As I pause on the road, the pussy willows float across my book and my body, kissing me with their downy softness. Their touch is fleeting but ever so sensual. At first I was shooing these away, thinking they were insects. But when I looked more carefully, I realized what they were. What a loss it would have been to have missed the pleasure of their touch!
I want to experience each plant I pass, know it somehow, but I feel timid. Would it be offended or has it waited its whole lifetime to be noticed? Don’t we feel like that sometimes? Prickly, soft, bold, subtle, downy, feathery, spherical, round. All the plants grow upright, reaching toward God. I long to be upright, faithful to what I know to be true. I am in no hurry. I take my time. Time is taken with me.
Have you ever marveled at the patience of the Universe? How loving it is. No matter how many times I do not understand, or make the same “mistake”, or miss the mark… it is infinitely patient in providing me a new lesson – no, more precisely, a teaching. Again and again, from a new perspective, facet, until it hits upon one that I “get”. This is done with absolute love and without judgment; it beckons me home. A daughter of the Universe am I.
A thought: One cannot love God if she does not love herself as we are one and the same. But I think my superego makes me feel that it is Narcissistic to love myself. Do you think it might do this to keep me separate from God and from discovering who I really am?
What would I look like through the eyes of Beloved? What would my Beloved see?
That sometimes I am lost or lose my way. That more than anything, I long to come Home. That I long to know the Truth, wherever it takes me. That I don’t know when this began and that sometimes I doubt still. That this force is propelling me into the Light, into the arms of Love and Unity.

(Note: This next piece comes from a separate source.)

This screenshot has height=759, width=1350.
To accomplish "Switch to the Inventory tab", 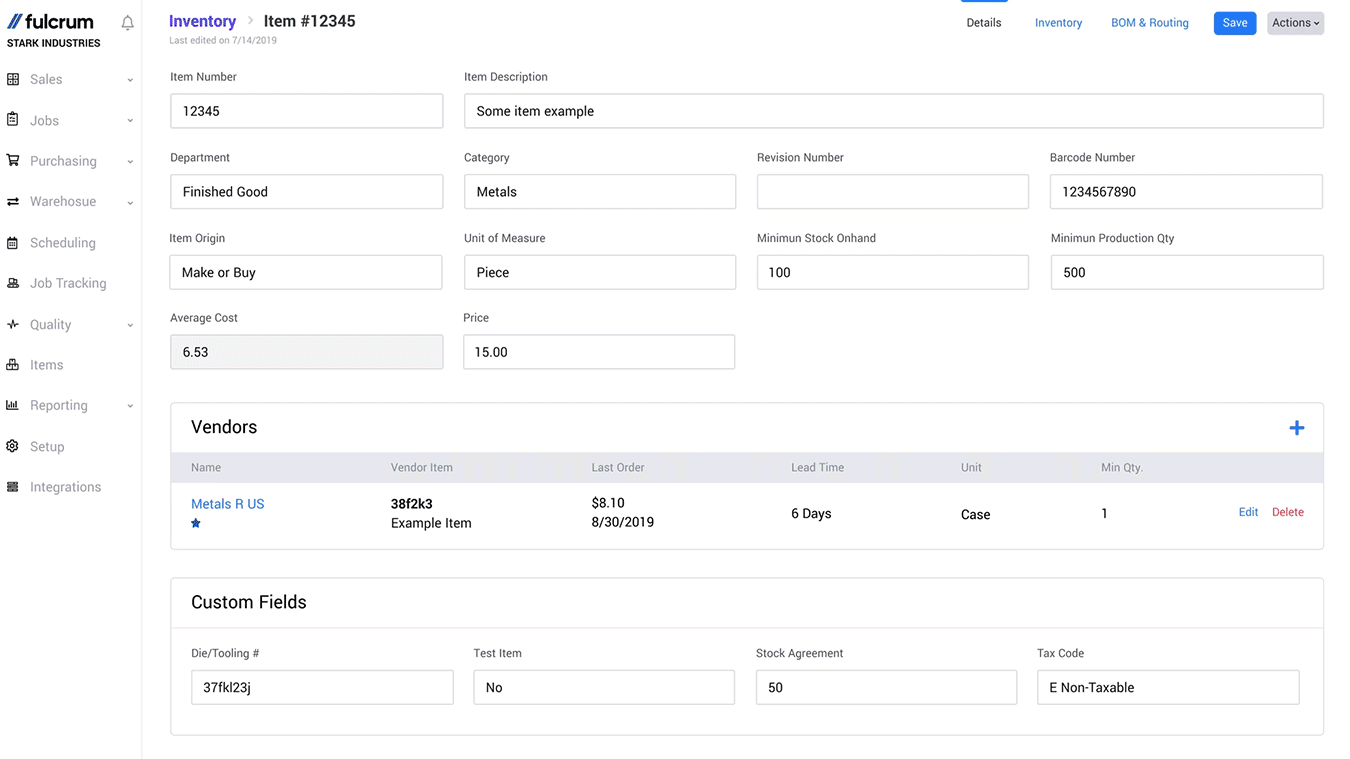I will click(1058, 22).
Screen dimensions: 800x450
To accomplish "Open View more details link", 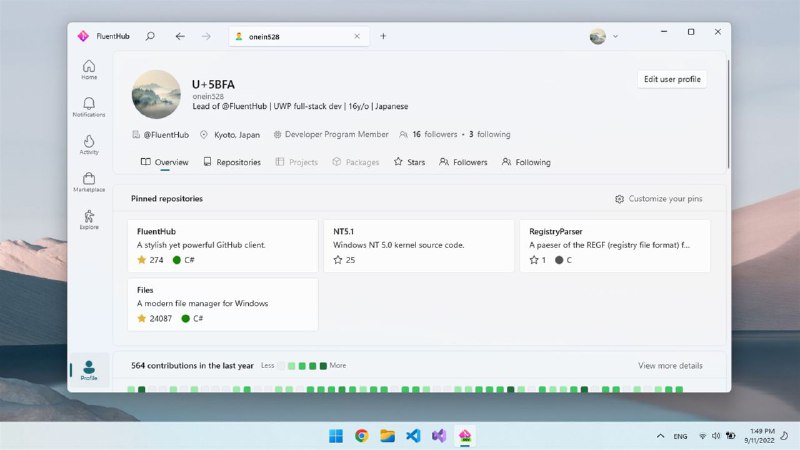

Suddenly I am aware of hot I am. I shelter under a Redwood. The sun is peeking through on my right, another con trail appears on my left, a sliver of sky between. The sound of the ever-present ocean. Perspiration trickling and then the all-merciful breeze.
I need to turn back now. I am going to go as far as this Dr. Seuss-like tree,
and then turn around…
But first, and again: How did I “end” up here? Why was I born in 1955 in California and not in a village in Syria or the former Yugoslavia? Why do I know such privilege? What are the right words to express the love and gratitude I feel? How do I bear this desire to bow in prayer and supplication? Might I be worthy of all this largesse? I long to be open to all that arises in each moment. I do not want to leave myself. I long to penetrate existence, live as a sigh. And let existence penetrate and permeate me. In the world, I would like to be more like a sieve and less like a sponge. I pray to glide through the remainder of my days with the grace born of God’s benediction.
We are tuning forks to the Divine.
This devotion to the Beloved will “kill” me.